◆ Okuma metni ◆
╔══

Atatürk postersiz CHP toplantısı olur mu?
Olmaz!
Ama oldu.
Maltepe meydanına yüzbinler toplandı; pek sayın Kılıçtaroğlu’nun koskocaman posteri önünde bir kürsü.
Toplantının adı: Milletin Sesi…
Atatürk yok.
Gündemde Canan Kaftancıoğlu’na verilen cezaların protestosu vardı. 
Ama o da bir görünüp, bir kayboldu.
Gerçekte o da yok!

Geçtiğimiz gün İstanbul Atatürk Hava Alanı’nda pek sayın Erdoğan Fetih kutlamaları yaptı.
Otobüsler dolusu yüzbinler orada da vardı. 
Yıkım kepçeleri o gün izne çıkartılmış, alanın kenar bir köşesine konuşlanmışlardı.
Ve her yerde AKP başkanı-Cumhurbaşkanı’nın posterleri vardı.
Olmayacak mı?
Olacak tabii…
Ama… İstanbul’u fetheden Fatih Sultan Mehmet’in bir tek resmi yoktu.
Böyle yazıyor gazeteler.
Birisi bu ülkenin kurucu partisinin [örtülü] cumhurbaşkanı adayı.

╚══

◆ Sağlanan veriler ◆
╔══

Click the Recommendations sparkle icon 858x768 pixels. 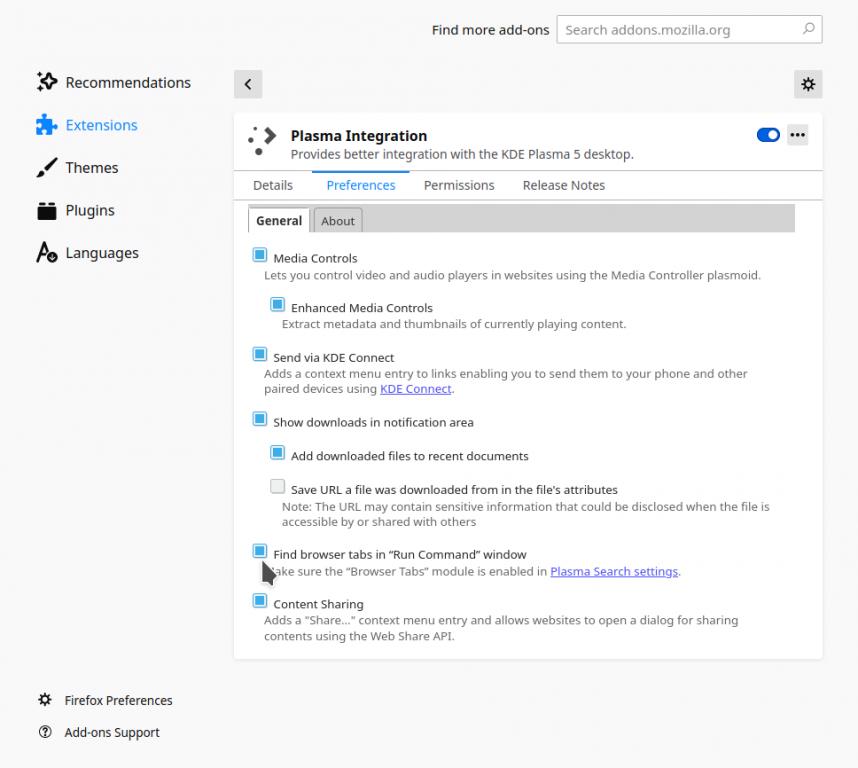(x=47, y=82)
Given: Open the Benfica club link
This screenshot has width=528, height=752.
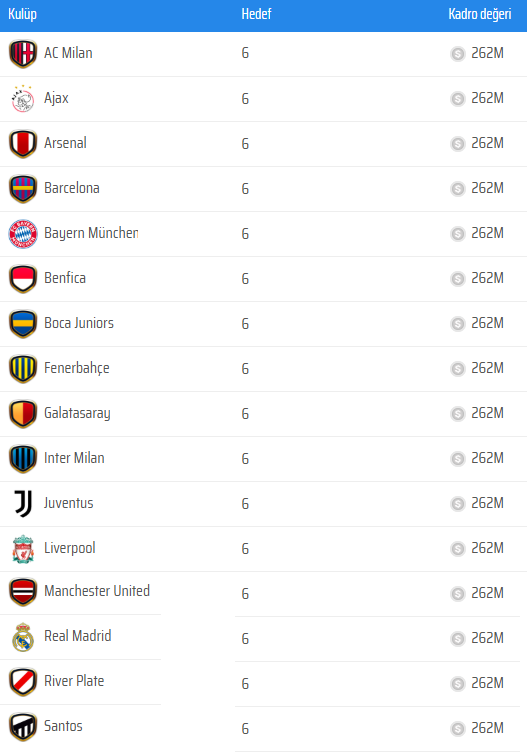Looking at the screenshot, I should (x=65, y=278).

╚══

◆ Verilen görev ◆
Okuma metnine göre Maltepe meydanında yapılan CHP toplantısının adı neydi?

◆ Tam çıktı ◆
Milletin Sesi